== THE RECORDS ==

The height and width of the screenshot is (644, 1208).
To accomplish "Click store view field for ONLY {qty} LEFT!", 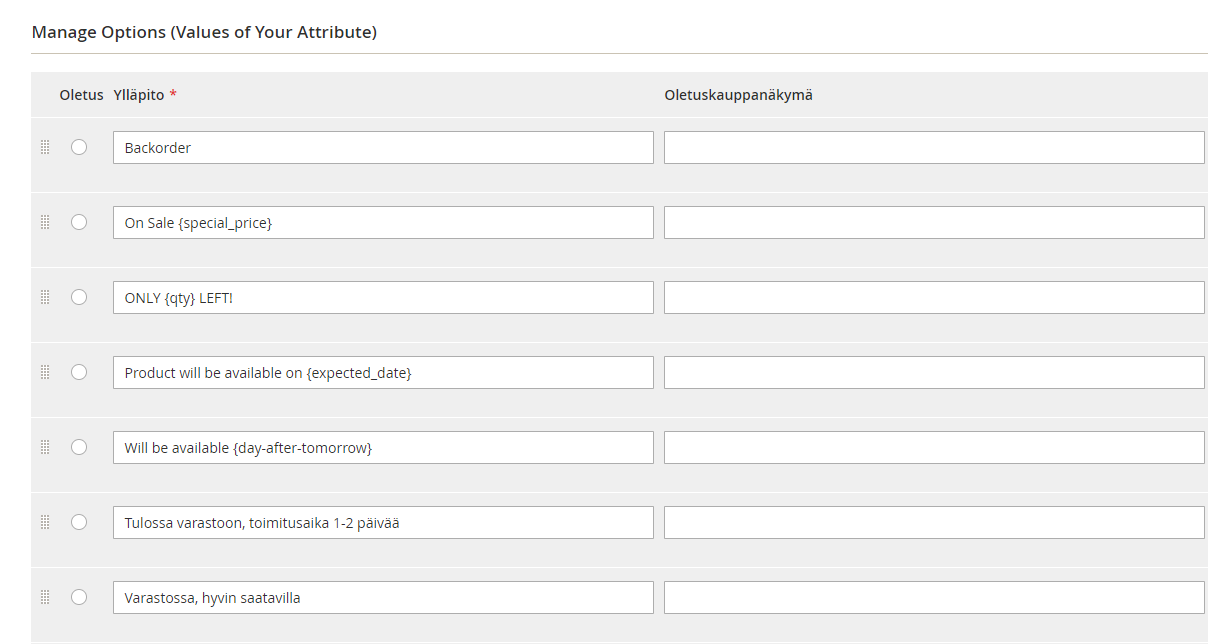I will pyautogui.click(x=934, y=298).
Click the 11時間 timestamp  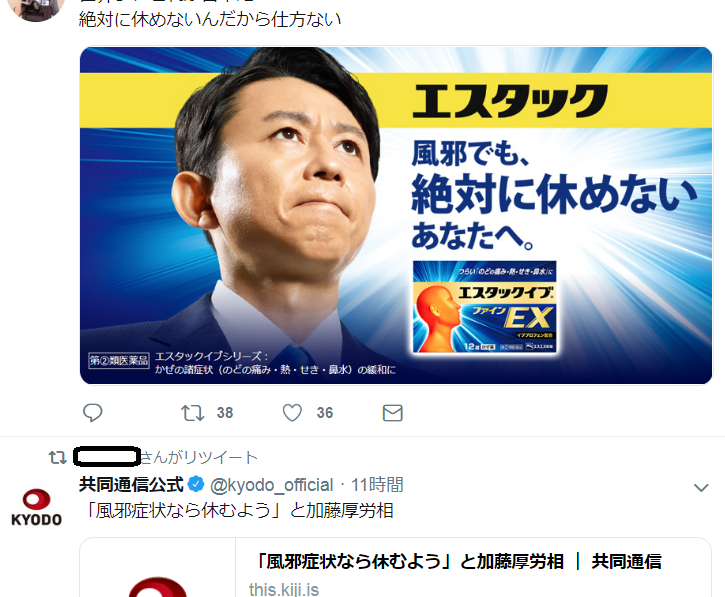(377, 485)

===
== THE RECORDS ==

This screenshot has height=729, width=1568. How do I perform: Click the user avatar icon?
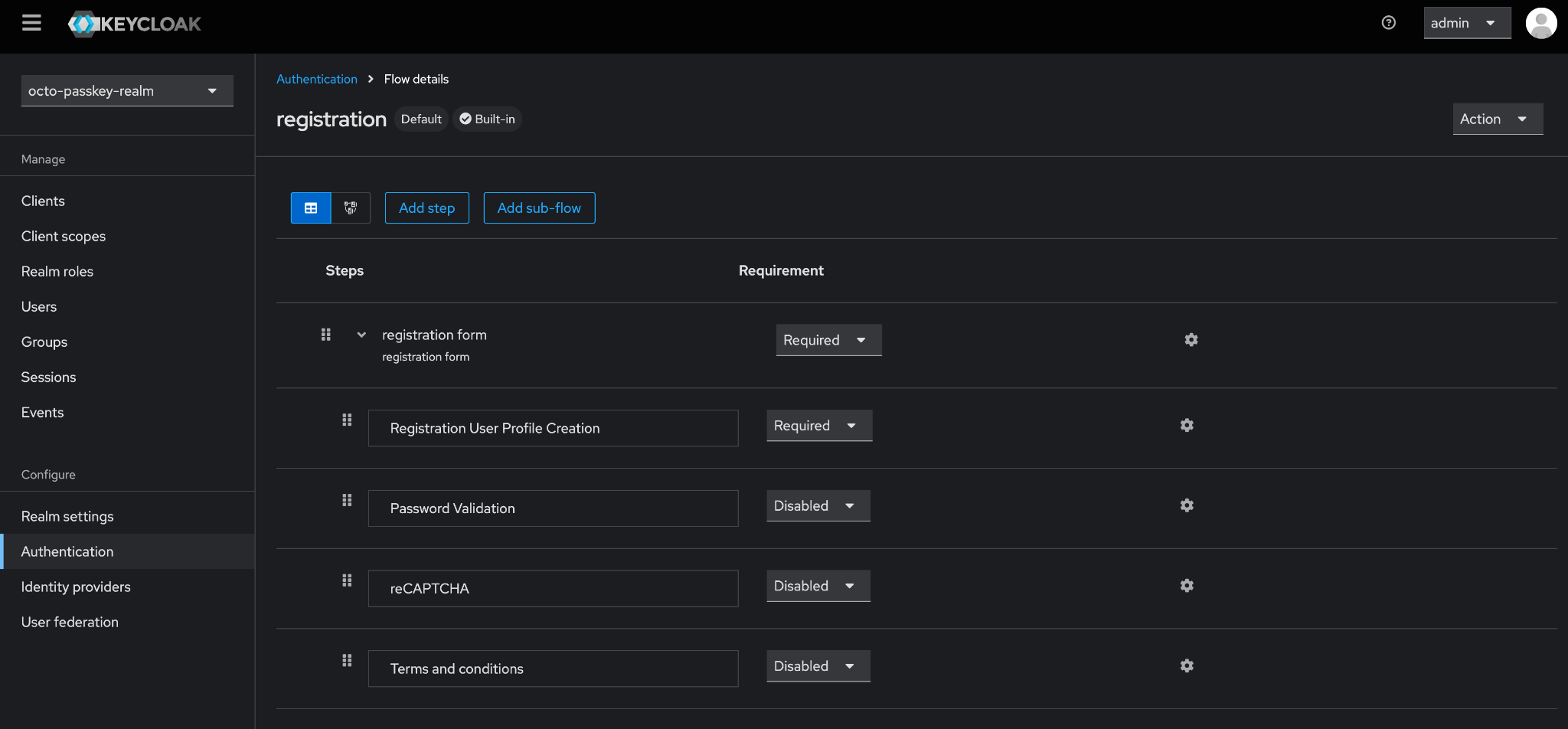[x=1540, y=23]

===
== THE RECORDS ==

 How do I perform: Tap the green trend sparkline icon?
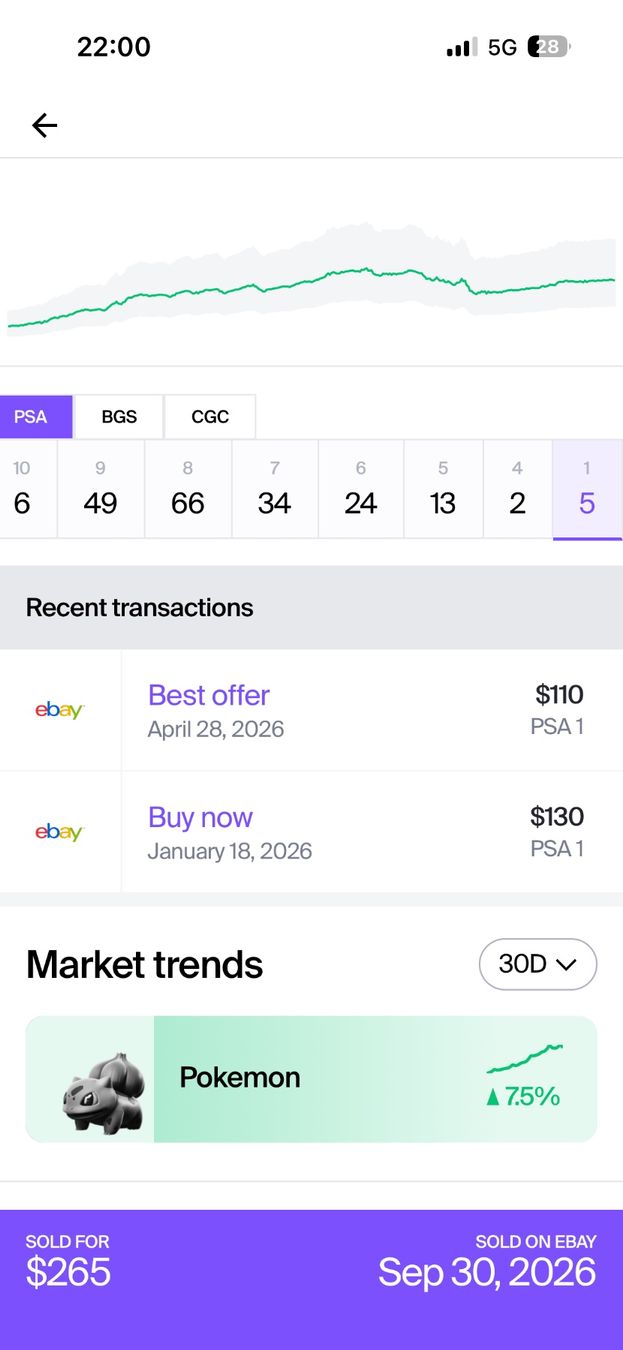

===

#### GOAL
Rewrite the lines starting at the one containing "This screenshot has" and ending at the one containing "[x=1540, y=23]", requests included, and shift every coordinate in the answers by -9. Leave the pictures out.

#### PROBLEM SOLUTION
This screenshot has height=729, width=1568. How do I perform: Click the user avatar icon?
[x=1531, y=14]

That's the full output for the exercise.